INSTRUCTIONS TO FOLLOW — Please reproduce the data word for word from the line containing "Find the location" through the end of the data, inclusive, and leave the pictures out.

DATA FOR THE TASK —
=== Section Start ===
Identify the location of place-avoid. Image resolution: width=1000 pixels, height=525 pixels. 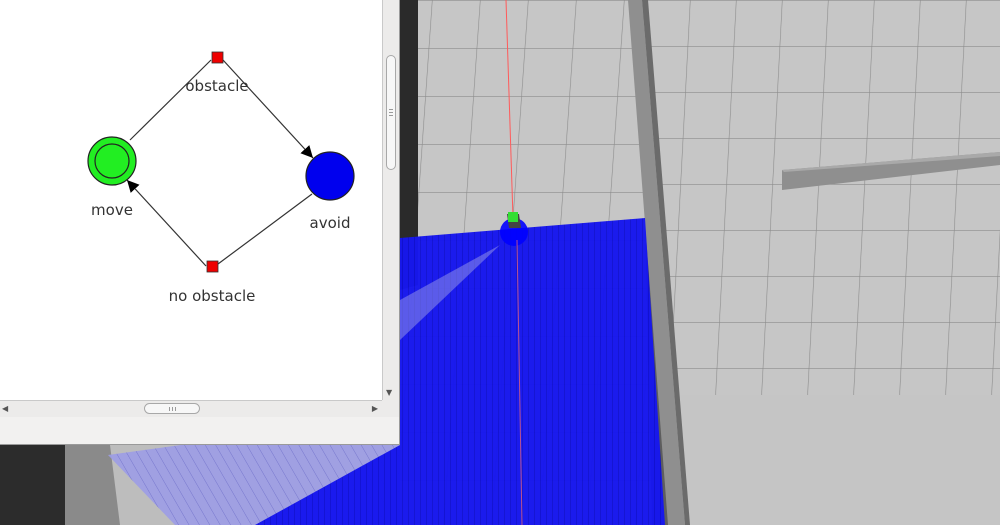
(330, 176).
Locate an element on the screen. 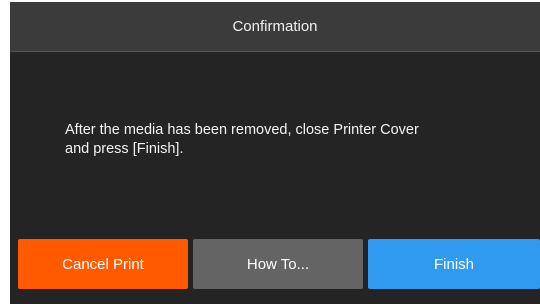 The height and width of the screenshot is (304, 540). cancel-print-label: Cancel Print is located at coordinates (103, 264).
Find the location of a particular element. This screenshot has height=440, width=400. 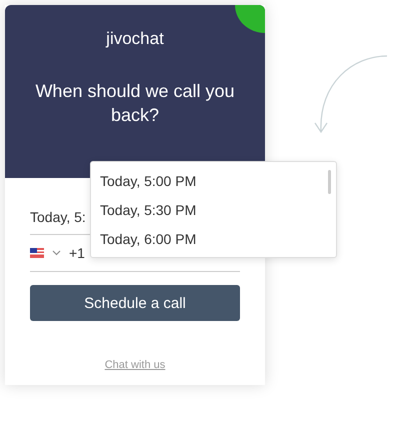

country-code: +1 is located at coordinates (77, 253).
=== Section End ===
REPLY —
Find the location of a particular element. This screenshot has height=440, width=400. 

country-code: +1 is located at coordinates (77, 253).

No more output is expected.